» Entries provided
____
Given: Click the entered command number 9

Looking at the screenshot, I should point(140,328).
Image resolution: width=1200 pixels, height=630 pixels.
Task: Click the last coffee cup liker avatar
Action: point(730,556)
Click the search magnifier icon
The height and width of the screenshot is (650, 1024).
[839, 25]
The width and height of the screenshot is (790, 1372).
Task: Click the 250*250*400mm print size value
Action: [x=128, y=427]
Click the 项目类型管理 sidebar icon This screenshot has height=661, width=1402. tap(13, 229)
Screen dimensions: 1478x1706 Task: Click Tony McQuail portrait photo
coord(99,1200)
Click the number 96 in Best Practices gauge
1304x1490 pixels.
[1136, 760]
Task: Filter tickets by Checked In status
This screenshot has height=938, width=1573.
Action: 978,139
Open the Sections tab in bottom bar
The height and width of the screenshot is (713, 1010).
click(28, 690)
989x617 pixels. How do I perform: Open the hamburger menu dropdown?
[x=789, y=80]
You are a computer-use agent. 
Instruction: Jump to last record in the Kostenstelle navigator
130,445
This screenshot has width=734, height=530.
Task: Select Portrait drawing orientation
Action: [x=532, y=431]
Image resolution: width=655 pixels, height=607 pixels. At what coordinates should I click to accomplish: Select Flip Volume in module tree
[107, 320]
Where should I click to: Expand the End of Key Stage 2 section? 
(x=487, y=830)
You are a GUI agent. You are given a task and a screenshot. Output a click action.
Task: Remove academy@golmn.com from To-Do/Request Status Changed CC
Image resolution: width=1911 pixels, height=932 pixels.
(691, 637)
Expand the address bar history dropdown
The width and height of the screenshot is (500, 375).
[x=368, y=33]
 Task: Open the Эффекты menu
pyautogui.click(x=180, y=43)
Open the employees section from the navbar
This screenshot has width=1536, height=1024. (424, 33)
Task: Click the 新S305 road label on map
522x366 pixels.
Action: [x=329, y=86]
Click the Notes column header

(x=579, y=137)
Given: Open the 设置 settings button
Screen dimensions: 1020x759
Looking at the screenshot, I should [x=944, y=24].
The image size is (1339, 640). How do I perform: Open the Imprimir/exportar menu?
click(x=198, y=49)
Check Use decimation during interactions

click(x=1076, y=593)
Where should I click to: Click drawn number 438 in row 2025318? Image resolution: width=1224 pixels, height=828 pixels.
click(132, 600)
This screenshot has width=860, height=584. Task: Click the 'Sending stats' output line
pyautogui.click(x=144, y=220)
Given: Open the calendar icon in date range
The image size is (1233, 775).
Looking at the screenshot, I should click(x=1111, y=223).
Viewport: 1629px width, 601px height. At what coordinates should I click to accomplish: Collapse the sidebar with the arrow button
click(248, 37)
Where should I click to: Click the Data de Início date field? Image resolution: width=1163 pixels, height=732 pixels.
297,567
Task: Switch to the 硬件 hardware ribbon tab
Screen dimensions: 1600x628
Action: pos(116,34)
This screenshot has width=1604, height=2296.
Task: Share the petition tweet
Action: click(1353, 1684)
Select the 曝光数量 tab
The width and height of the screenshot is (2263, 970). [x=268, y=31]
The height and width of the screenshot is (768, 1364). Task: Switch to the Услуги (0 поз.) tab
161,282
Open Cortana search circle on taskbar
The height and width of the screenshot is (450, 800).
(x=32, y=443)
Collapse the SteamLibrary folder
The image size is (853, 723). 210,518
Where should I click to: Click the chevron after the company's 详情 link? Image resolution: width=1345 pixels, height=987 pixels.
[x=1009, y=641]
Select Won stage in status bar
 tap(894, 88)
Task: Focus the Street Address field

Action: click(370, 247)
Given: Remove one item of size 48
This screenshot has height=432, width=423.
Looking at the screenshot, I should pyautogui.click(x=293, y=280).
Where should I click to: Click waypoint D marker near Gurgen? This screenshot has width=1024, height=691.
____
Exactly as shown, repeat every record.

Given: Click the entered command number 9

Looking at the screenshot, I should point(140,328).
Image resolution: width=1200 pixels, height=630 pixels.
Task: Click the last coffee cup liker avatar
Action: point(730,556)
Click the search magnifier icon
The height and width of the screenshot is (650, 1024).
[839, 25]
The width and height of the screenshot is (790, 1372).
Task: Click the 250*250*400mm print size value
Action: [x=128, y=427]
Click the 项目类型管理 sidebar icon This screenshot has height=661, width=1402. tap(13, 229)
Screen dimensions: 1478x1706 Task: Click Tony McQuail portrait photo
coord(99,1200)
Click the number 96 in Best Practices gauge
1304x1490 pixels.
[1136, 760]
Task: Filter tickets by Checked In status
This screenshot has height=938, width=1573.
Action: 978,139
Open the Sections tab in bottom bar
The height and width of the screenshot is (713, 1010).
click(28, 690)
989x617 pixels. How do I perform: Open the hamburger menu dropdown?
[x=789, y=80]
You are a computer-use agent. 
Instruction: Jump to last record in the Kostenstelle navigator
130,445
This screenshot has width=734, height=530.
Task: Select Portrait drawing orientation
Action: [x=532, y=431]
Image resolution: width=655 pixels, height=607 pixels. At what coordinates should I click to accomplish: Select Flip Volume in module tree
[107, 320]
Where should I click to: Expand the End of Key Stage 2 section? 
(x=487, y=830)
You are a GUI agent. You are given a task and a screenshot. Output a click action.
Task: Remove academy@golmn.com from To-Do/Request Status Changed CC
Image resolution: width=1911 pixels, height=932 pixels.
(691, 637)
Expand the address bar history dropdown
The width and height of the screenshot is (500, 375).
[x=368, y=33]
 Task: Open the Эффекты menu
pyautogui.click(x=180, y=43)
Open the employees section from the navbar
This screenshot has width=1536, height=1024. (424, 33)
Task: Click the 新S305 road label on map
522x366 pixels.
Action: [x=329, y=86]
Click the Notes column header

(x=579, y=137)
Given: Open the 设置 settings button
Screen dimensions: 1020x759
Looking at the screenshot, I should [x=944, y=24].
The image size is (1339, 640). How do I perform: Open the Imprimir/exportar menu?
click(x=198, y=49)
Check Use decimation during interactions

click(x=1076, y=593)
Where should I click to: Click drawn number 438 in row 2025318? Image resolution: width=1224 pixels, height=828 pixels.
click(132, 600)
This screenshot has width=860, height=584. Task: Click the 'Sending stats' output line
pyautogui.click(x=144, y=220)
Given: Open the calendar icon in date range
The image size is (1233, 775).
Looking at the screenshot, I should click(x=1111, y=223).
Viewport: 1629px width, 601px height. At what coordinates should I click to accomplish: Collapse the sidebar with the arrow button
click(248, 37)
Where should I click to: Click the Data de Início date field? Image resolution: width=1163 pixels, height=732 pixels.
297,567
Task: Switch to the 硬件 hardware ribbon tab
Screen dimensions: 1600x628
Action: pos(116,34)
This screenshot has width=1604, height=2296.
Task: Share the petition tweet
Action: click(1353, 1684)
Select the 曝光数量 tab
The width and height of the screenshot is (2263, 970). [x=268, y=31]
The height and width of the screenshot is (768, 1364). Task: Switch to the Услуги (0 поз.) tab
161,282
Open Cortana search circle on taskbar
The height and width of the screenshot is (450, 800).
(x=32, y=443)
Collapse the SteamLibrary folder
The image size is (853, 723). 210,518
Where should I click to: Click the chevron after the company's 详情 link? Image resolution: width=1345 pixels, height=987 pixels.
[x=1009, y=641]
Select Won stage in status bar
 tap(894, 88)
Task: Focus the Street Address field

Action: click(370, 247)
Given: Remove one item of size 48
This screenshot has height=432, width=423.
Looking at the screenshot, I should pyautogui.click(x=293, y=280).
Where should I click to: Click waypoint D marker near Gurgen? This screenshot has width=1024, height=691.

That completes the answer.